Несправедливость литературной судьбы представляется почти чем то неизбежным, и Дания с большим правом, чем кто-либо, может жаловаться на эту несправедливость, так как даже такой глубокий и самобытный талант, как Серен Киркегорд остался неоценным и непонятным. Между прочим, благодаря особенному стечению обстоятельств, эта несправедливость послужила на пользу великому драматургу Норвегии. Так как Киркегорд был Европе неизвестен, Генрик Ибсен явился для неё самым оригинальным и самым великим. В этом образе он выступил перед нашей высокой культурной Европой вдруг, так как она не знала ближайшего вдохновителя его таланта.

Но Генрик Ибсен, конечно, сполна заслужил обращенные на него взоры.
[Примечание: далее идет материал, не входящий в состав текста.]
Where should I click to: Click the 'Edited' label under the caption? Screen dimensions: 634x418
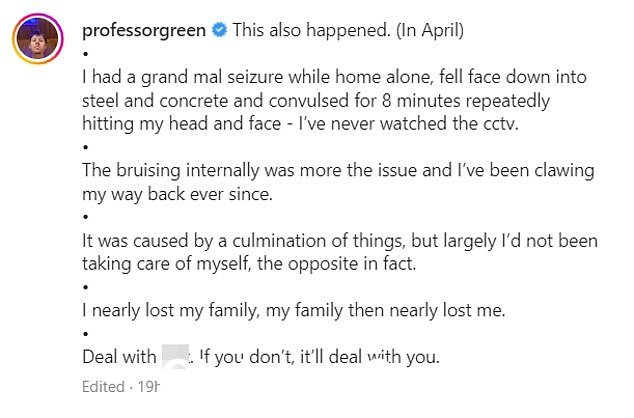tap(103, 387)
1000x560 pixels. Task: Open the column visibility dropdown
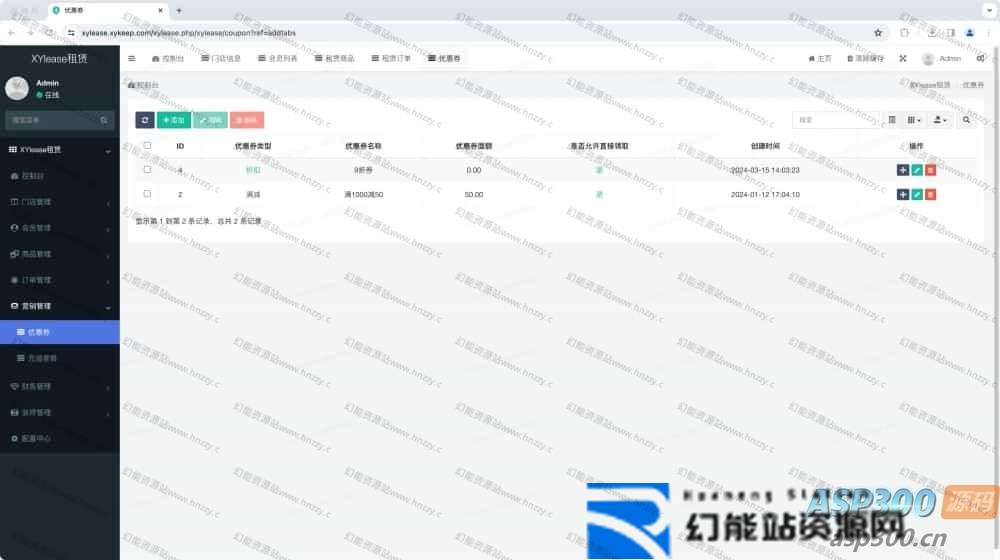point(914,120)
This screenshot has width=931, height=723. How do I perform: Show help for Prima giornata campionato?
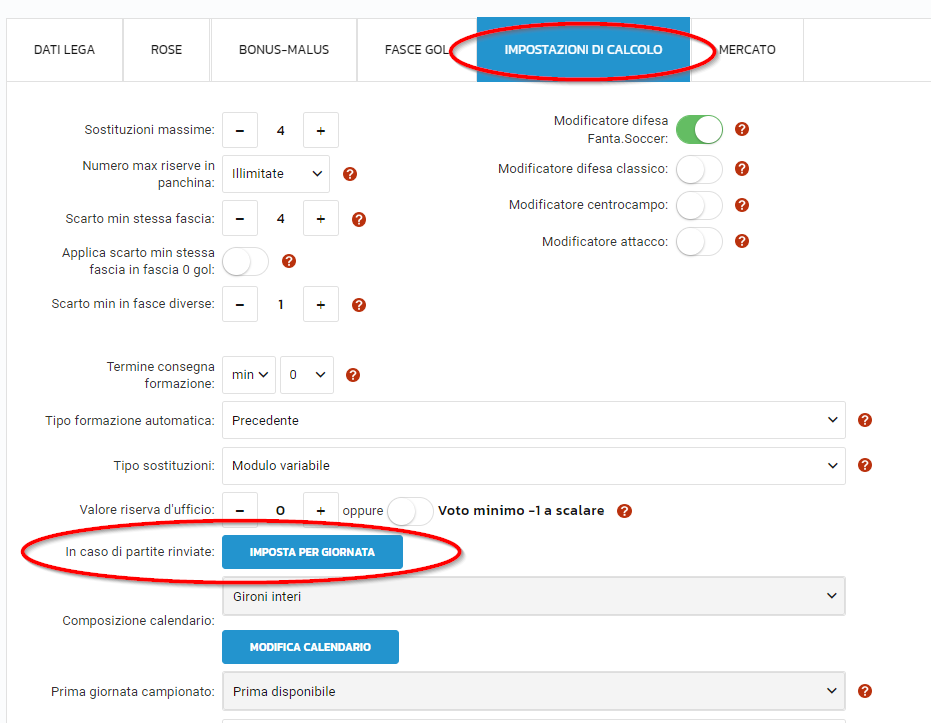865,691
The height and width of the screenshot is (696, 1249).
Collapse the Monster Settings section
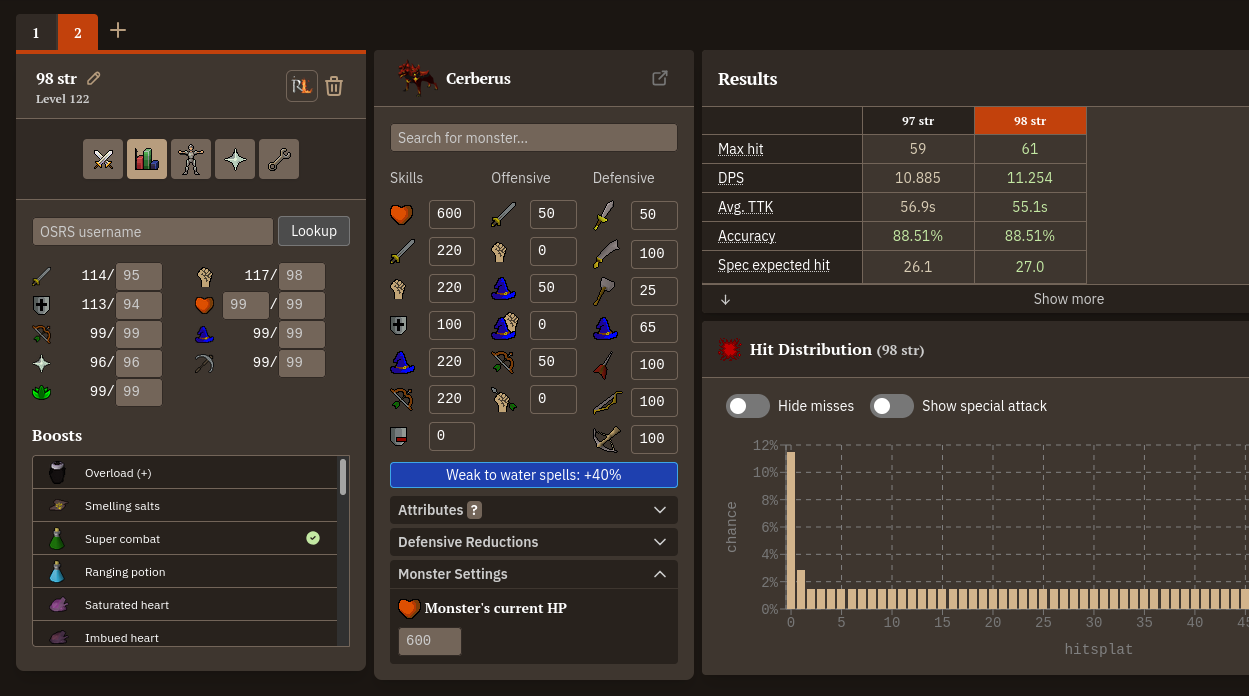tap(533, 574)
С ним вместе в первый раз проникает скандинавский север в историю развития европейской литературы. Ведь не в том дело, чтобы стало известным то, а не другое имя, но в том, чтобы тот или иной произвел на массы несомненное влияние. А для этого требуется, чтобы личность обладала твердостью и остротой, сверкающими на подобие бриллиантов. Только таким образом вооруженный человек может начертать свое имя на скрижали веков.

* * *

В последний раз я видел Ибсена больше 3-х лет тому назад, в Христиании. Увидеть его снова было и радостно, и грустно в одно и тоже время. С тех пор, как у него был удар. работа стала для него невозможной, хотя ум его и оставался все еще ясным. Поразительная мягкость сменила прежнюю строгость; он сохранил всю тонкость чувства и стал как будто еще сердечнее, но общее впечатление, которое он производил, было впечатление слабости. С тех пор он быстро пошел на убыль. И чего он не перестрадал за это время? 25 лет тому назад он заставил своего Освальда в «Привидениях» сказать: «Никогда не быть больше в состоянии работать, никогда – никогда; быть живым мертвецом! Мама, можешь ли ты представить себе что-либо более ужасное»? И вот в продолжение шести лет это было его собственной участью.
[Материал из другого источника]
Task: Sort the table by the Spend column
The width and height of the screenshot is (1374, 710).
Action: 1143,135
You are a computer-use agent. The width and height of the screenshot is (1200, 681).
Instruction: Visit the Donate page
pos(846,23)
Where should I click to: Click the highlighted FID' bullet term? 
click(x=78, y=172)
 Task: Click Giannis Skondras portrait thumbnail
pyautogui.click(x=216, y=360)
Я знал его долго. С апреля 1866 г. мы находились с ним в переписке, увидел же я его в первый раз 35 лет тому назад. Когда мы с ним встретились, на его долю выпал первый литературный успех за его «Бранда». И хотя он не был рассматриваем тогда, как поэт первоклассный, но во всяком случае, как таковой. Единственный тогда читаемый критик в Дания и Норвегии, почитавший своим долгом некоторым образом похвалить Ибсена, восклицал тем не менее: «и это теперь называется поэзией!»

За восемь лет до этого времени Бьернсон уже сделался известным за свой рассказ «Сюнневе». Его сейчас же провозгласили, особенно в Дании, не только единственным великим человеком в Норвегии, но и глашатаем нового правления в литературе. Говорили, и не без справедливости, что его гений идет вперед с уверенностью лунатика.

А Ибсен между тем вел свою литературную жизнь, как бледный месяц в виду блестящего солнца – Бьернсона. Критика, задававшая тогда тон как в Норвегии. так и в Дании, отметила его, как второстепенный талант, экспериментатора, который пробует то то, то другое в противоположность, хотя и более молодому, но ранее его признанному, его товарищу по призванию, который никогда не раздумывает, все схватывает на лету и, наивный как гений. никогда не идет ощупью.

Такому мечтателю, каким был Ибсем, само собою разумеется, пришлось вести жестокую борьбу. чтобы завоевать доверие к своему поэтическому призванию. Его долго самого мучило беспокойство, что, несмотря на свое влечение к великим поэтическим деяниям, у него не хватит сил их выполнить. В его юношеских стихотворениях, в особенности в одном, под названием «В картинной галерее» – он признается, что «испил горькую чашу сомнения».

Его вера в самого себя завоевана и достигнута им углублением в свое собственное я, а его склонность вообще к одиночеству возвысила его до гения.

Холодность и равнодушие окружающих помогли ему стать самоуверенным.